Her investigation had never ceased. It had instead entered a deeper, more covert phase. She had completely altered her strategy.

She no longer relied on conventional legal channels or public information digging, methods too likely to raise alarms. She leveraged the limited but still extant access regained with her CEO position, along with the extremely small, absolutely reliable network of contacts she'd cultivated over her years at the Group.

Her chief assistant, Anna, became her sole liaison and information filter. All instructions passed through encrypted channels; all feedback was compiled and traces destroyed by Anna personally.

Under the guise of "assessing historical partnership risks" and "clarifying potential legal liabilities," she initiated a highly discreet internal audit. Its scope was precisely limited to secondary accounts and shell companies linked to Visconti Bank or its affiliates that had engaged in financial transactions around the time of the "Stella d'Europa" project but had escaped the primary investigation's notice. The team handling this audit consisted of an external independent accounting firm and two long-time employees she'd temporarily "seconded" from other departments—individuals with clean backgrounds and old family ties to her. They worked in an inconspicuous annex of the Group's main building, with strictly limited access, reporting directly to Anna.

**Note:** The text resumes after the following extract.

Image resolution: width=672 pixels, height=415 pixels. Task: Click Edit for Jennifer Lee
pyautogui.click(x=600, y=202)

Simultaneously, she began re-examining her father Andrea's travel records and communication archives (those stored in the family's private archives, not on corporate servers), searching for any overlooked traces of informal contact with Alessandro or his proxies. Through Anna, she even contacted a former Cambridge classmate of her father's, now an authority in international art crime research, using the pretext of "academic consultation" to indirectly inquire about the activity patterns of specific individuals in the European art-secured loan market during certain periods.

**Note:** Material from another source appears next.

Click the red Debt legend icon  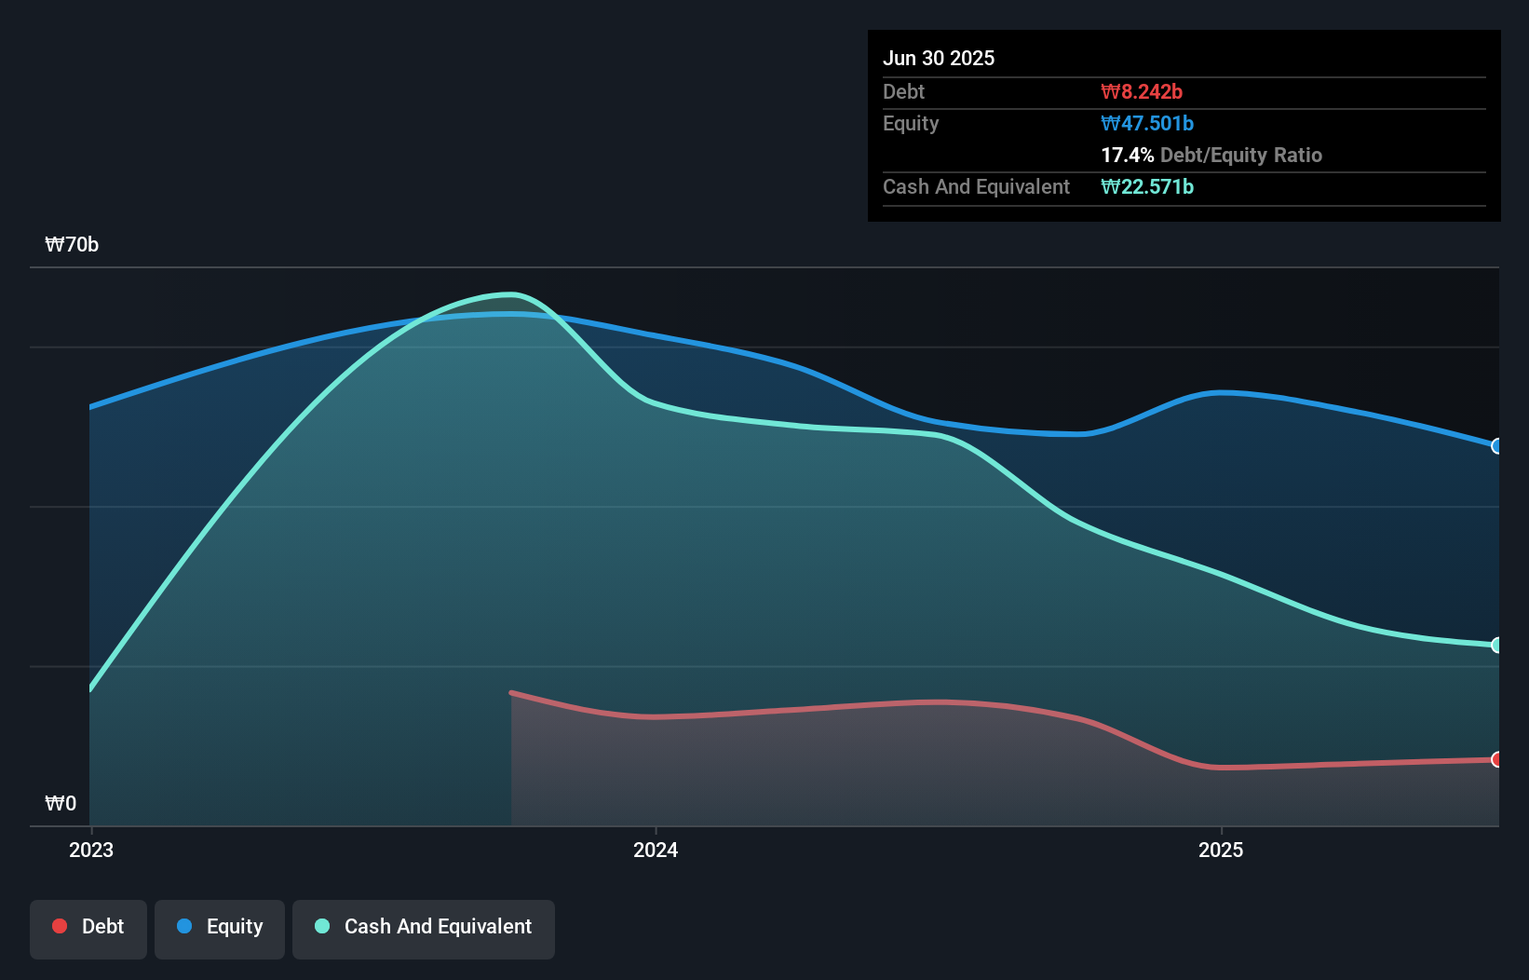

These actions were scattered, concealed, and slow-paced, like deep ocean currents: placid on the surface, yet holding the power to reshape the landscape beneath. Elisa transformed herself into a perfect decoy: to Alessandro and the outside world, she was the woman gradually accepting her marital fate and single-mindedly saving the family business. On the dark side known only to her and Anna, she was a cool hunter, meticulously weaving a net strong enough to counter, even ensnare, her opponent.

She still had not contacted San Gimignano. Not once.

That place held all her vulnerabilities and was where Alessandro's gaze occasionally lingered. Any unusual contact could shatter the delicate balance she maintained, triggering suspicion. She had to believe that Lorenzo understood the weight of this silence, that he could hold that line.

Milan's nights remained as brilliantly lit as ever. Elisa stood before her office's floor-to-ceiling window, looking down at the city she had once conquered, lost, and was now re-engaging with on entirely different terms. The window glass reflected her cool and resolute face and the faint gleam of silver on her ring finger.

Rumors were the fog. Silence was the armor. And the true edge of the blade was often honed in the deepest quiet, awaiting the moment for a single, decisive strike. Alessandro thought the rumors he'd spread were the hunting horn's call. He did not realize they might also be the lullaby lulling him into complacency.